Le unghie laccate di nero e la sciarpa di lana. I lacci delle Dr Martens tutti sfilacciati e la borsa borchiata a tracolla. La giacca olivastra aperta e una treccia disfatta. Un sorriso sincero sulle labbra e uno strano luccichio negli occhi. Questa è Annika.
Una tranquillità apparente e la confusione in testa. La mano sinistra stretta in quella piccolina di Gabriel che arranca dietro lei e l’altra in tasca. E Annika non può non abbozzare un sorriso sentendolo parlare convulsamente con la vecchia scimmia di pezza che tiene stretta sotto il braccio.
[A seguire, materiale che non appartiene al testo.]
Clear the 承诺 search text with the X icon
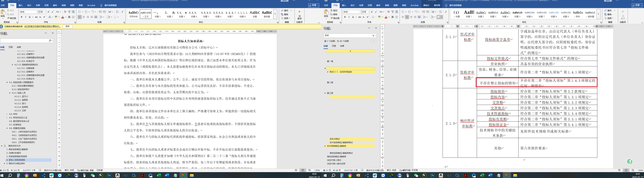 (x=373, y=36)

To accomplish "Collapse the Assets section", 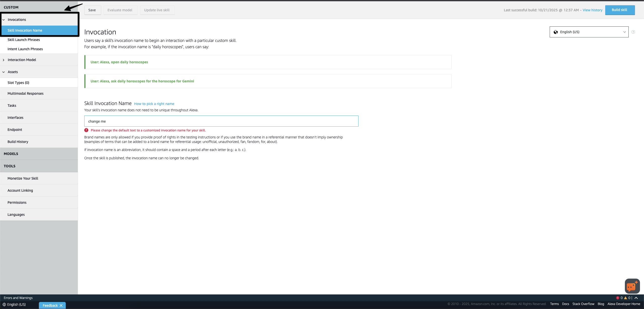I will (x=4, y=72).
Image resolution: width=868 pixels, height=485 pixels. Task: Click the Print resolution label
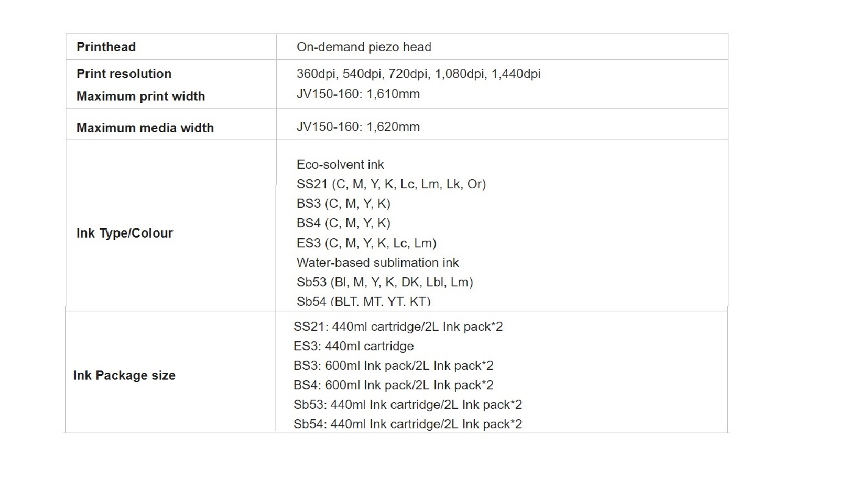click(x=124, y=74)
Si morde il labbro per trattenere una risata e scuote la testa rassegnata.
-Fa freddo, Mr. Puzzolo. Ti avevo detto di coprirti.- borbotta Gabriel con la bocca mezza coperta dalla sciarpa blu. Il peluche viene sbatacchiato a destra e a sinistra ed Annika teme per il suo corpo tenuto insieme da un vecchio filo consumato.
-Dopo ti viene il raffreddore. Vero Anni?- continua il bambino rivolgendosi alla sorella. È buffo conciato così: tutto imbacuccato nella giacca e con il cappello a forma di panda in testa.
Ha le guance rosse per l’aria fredda e il naso a patata irritato per il raffreddore. E lei sorride stando al gioco, sorride perché deve farlo, perché a lui non rimane altro che quel sorriso.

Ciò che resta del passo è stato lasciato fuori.